> **TASK GOAL**: Write out the photo emulsion thread below word for word, everything from "## tang3 (Feb" down to "washing it out of the screen.".

> **PROVIDED TEXT**:
□ □ □ □ □ □ □

# Sensitized Photo Emulsion Disposal and Shelf Life



## tang3 (Feb 28, 2010)

Hello,

I've been looking around the forums trying to figure out the best way to dispose of photo emulsion after washing it out of the screen.
I read that I can wash it out in the bathtub if I use a lot of water, but there is a risk of clogging the drain. I was wondering that if I did that, would something happen to my feet next time I showered? Please tell me the best way to safely expose of photo emulsion after I wash it out of the screen.

And another question:
I've had some photo emulsion (I already sensitized it), that has been sitting in my garage for about 9 months. The reason is, when I first started my company, I thought I was going to screen print. Turns out that me and my business partners weren't very informed, so we had to do a lot of research. Unfortunately, we had sensitized the emulsion before hand. We then ended up buying a heat press. I now want to go back to screen printing and start printing some of my shirts that way.
So, what I'm trying to ask is:
Can I still use this sensitized photo emulsion that has been sitting in my garage for 9 months? Or do I have to buy new emulsion?
I have heard from someone that as long as it wasn't exposed to light (which it wasn't, since it was in the black bucket), I can still use it. I then watched a Ryonet video where he said that it will only last 5-6 months.

And one last thing:
Is it mandatory for me to use light safe yellow bulbs, and cover all windows?

Thank You,
Tristan


----------



## tgoeltz (Aug 7, 2007)

Tristan:

I don't think your feet will fall off or anything like that. Keep the water running a while after you wash out a screen and that should take care of any possible clogging. The bigger issue I see is the emulsion stains that you will have to deal with in tub, shower curtain, floor, walls, etc. Cleaning and washing out screens can get pretty messy. Also aluminum frames could scratch your tub.

As far as the emulsion...throw it away. Sensitized emulsion does not last that long, particularly if it was not stored in a stable environment. You want to eliminate as many variables as you can when making your first screens. Bad emulsion can drive you crazy.

□ □ □ □ □ □ □

> **SOURCE MATERIAL**:
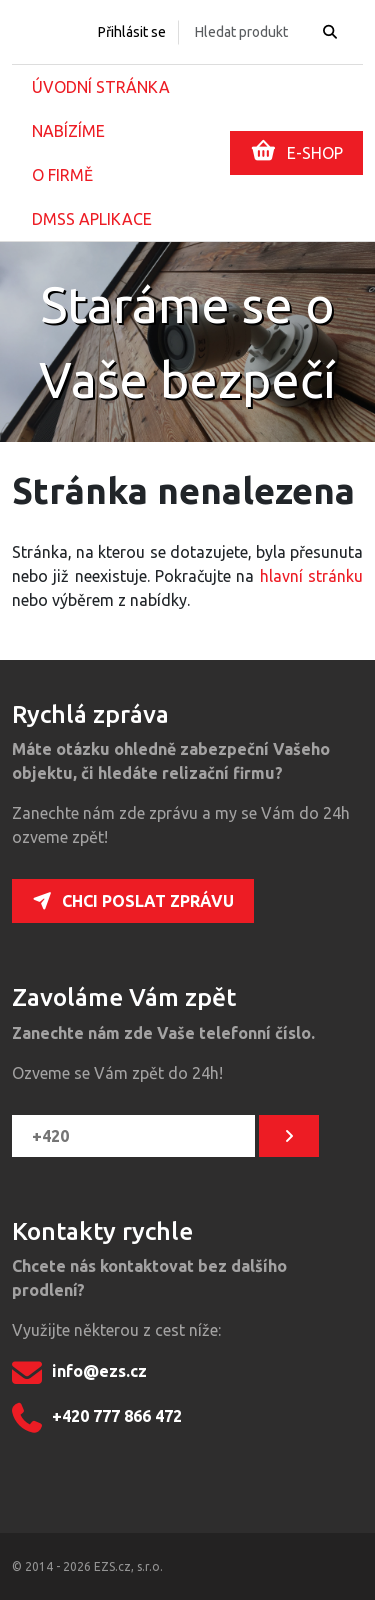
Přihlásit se (132, 32)
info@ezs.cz (79, 1373)
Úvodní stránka (101, 87)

□ □ □ □ □ □ □

> **WRITTEN ANSWER**:
## tang3 (Feb 28, 2010)

Hello,

I've been looking around the forums trying to figure out the best way to dispose of photo emulsion after washing it out of the screen.